Strangers from a Different Shore: A History of Asian Americans
Updated and Revised
By Ronald Takaki
Little, Brown and Company, Boston, Massachusetts; 1989, 1998
ISBN #0-316-83109-3 (HC) 0-316-83130-1 (PB)
Review by Jerry Winzig
In the introduction to the revised version of his book, Strangers from a Different Shore, Ronald Takaki tells how E. D. Hirsh's book, Cultural Literacy, lists Ellis Island as one of the terms that every American should know. However, Hirsh omits Angel Island in San Francisco Bay, the entry point for Chinese and Japanese immigrants.
That omission is telling. Many of the experiences of America's immigrants from Asia have been intentionally excluded from mainstream America's view of its origins. Takaki's lengthy book (591 pages) helps correct this omission by sharing information about these immigrants and --especially -- by telling the stories of those who came to America from China, Japan, Korea, India, the Philippines, Vietnam, Cambodia, and Thailand. The stories are fascinating and compelling.

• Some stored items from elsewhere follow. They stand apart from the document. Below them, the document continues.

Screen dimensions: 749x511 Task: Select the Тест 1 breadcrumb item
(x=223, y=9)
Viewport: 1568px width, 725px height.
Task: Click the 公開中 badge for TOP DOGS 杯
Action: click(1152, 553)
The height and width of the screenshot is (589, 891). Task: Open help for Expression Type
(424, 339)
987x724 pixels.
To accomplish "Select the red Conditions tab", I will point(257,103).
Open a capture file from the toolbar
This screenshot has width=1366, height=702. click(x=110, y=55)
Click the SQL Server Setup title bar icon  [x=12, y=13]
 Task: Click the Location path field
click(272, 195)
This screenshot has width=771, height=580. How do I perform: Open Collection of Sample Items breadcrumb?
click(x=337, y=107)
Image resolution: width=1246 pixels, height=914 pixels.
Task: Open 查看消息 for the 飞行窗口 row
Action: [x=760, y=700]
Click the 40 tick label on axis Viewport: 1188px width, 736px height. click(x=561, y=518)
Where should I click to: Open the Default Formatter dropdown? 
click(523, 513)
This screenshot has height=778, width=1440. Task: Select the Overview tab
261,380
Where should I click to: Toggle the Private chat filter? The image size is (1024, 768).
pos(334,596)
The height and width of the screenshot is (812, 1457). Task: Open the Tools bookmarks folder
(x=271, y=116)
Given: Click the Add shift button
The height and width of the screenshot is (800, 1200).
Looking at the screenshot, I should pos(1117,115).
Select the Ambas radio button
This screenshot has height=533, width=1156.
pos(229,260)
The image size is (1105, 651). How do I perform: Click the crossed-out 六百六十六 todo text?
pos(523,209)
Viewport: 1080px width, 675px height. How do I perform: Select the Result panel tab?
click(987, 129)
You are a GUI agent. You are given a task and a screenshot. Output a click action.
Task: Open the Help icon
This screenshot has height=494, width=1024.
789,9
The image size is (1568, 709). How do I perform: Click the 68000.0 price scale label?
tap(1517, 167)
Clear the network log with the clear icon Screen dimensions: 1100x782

Unlike the immigrants from Europe, those who came from Asia could not become citizens under the "white-only" restriction of the 1790 Naturalization Law. It took 162 years for this provision to be repealed. Harry Takagi said its repeal "established our parents as the legal equal of other Americans; it gave the Japanese equality with all other immigrants." Yet it took another 13 years for Congress to remove the national-origins restrictions against Asian immigrants.
Asian Americans have been in America for over 150 years. Yet Takaki describes how, when he went to school in the Midwest, other students and professors would ask him how long he had been in America and where he learned to speak English. Sometimes he would reply, "I was born in America, and my family has been here for three generations." But Takaki's experience is all too common among Asian Americans.
Asians have been a majority of Hawaii's people for nearly a century. The largest Chinese community outside of China is in New York City. Asian Americans outnumber African-Americans in California. Following two earlier waves of Asian immigration (from 1849 to 1924 and from 1965 to 1985), half of all current immigrants entering the United States are from Asia. Asians are the fastest-growing ethnic minority group in the country.
Chinese Americans contributed greatly to California's development. In the 1860s they constructed networks of irrigation channels and miles of levees, dikes, and ditches in the fertile San Joaquin and Sacramento River deltas. The Central Pacific Railroad employed 12,000 Chinese -- 90 percent of its entire work force.
Yet historian Arthur Schlesinger, in his book entitled, The Disuniting of America, denounces "multicultural zealots" and says that the American ideas of liberty, democracy, and the rule of law are "European ideas, not Asian, not African, nor Middle Eastern."
Takaki makes it clear that Schlesinger is but the latest in a long line of American leaders who have been hostile to immigrants from Asia. In 1903, Samuel Gompers, the head of the American Federation of Labor, refused to admit the Japanese-Mexican Labor Association to the AFL, saying, "Your union will under no circumstance accept membership of any Chinese or Japanese."
In 1908, President Theodore Roosevelt signed an executive order prohibiting Japanese immigrants from remigrating from Hawaii to the mainland. In 1913, the California legislature denied land ownership to Japanese immigrants, largely because they had developed California agriculture. As early as 1910, they produced 70 percent of California's strawberries. By 1940, the grew 95 percent of the state's fresh snap beans, 67 percent of its fresh tomatoes, 95 percent of its spring and summer celery, 44 percent of its onions, and 40 percent of its fresh green peas.
In 1929, Rabindranath Tagore, the winner of the Nobel Prize for literature in 1913, was hassled when he applied for entry to the United States and encountered racial prejudice in Los Angeles. He cancelled his tour and returned to India, commenting, "Jesus could not get into America because, first of all, He would not have the necessary money, and secondly, He would be an Asiatic."
It takes awhile to get through Strangers from a Different Shore. But those who finish it all are left with a better perception of how America was built, and the difficulties that occurred along the way.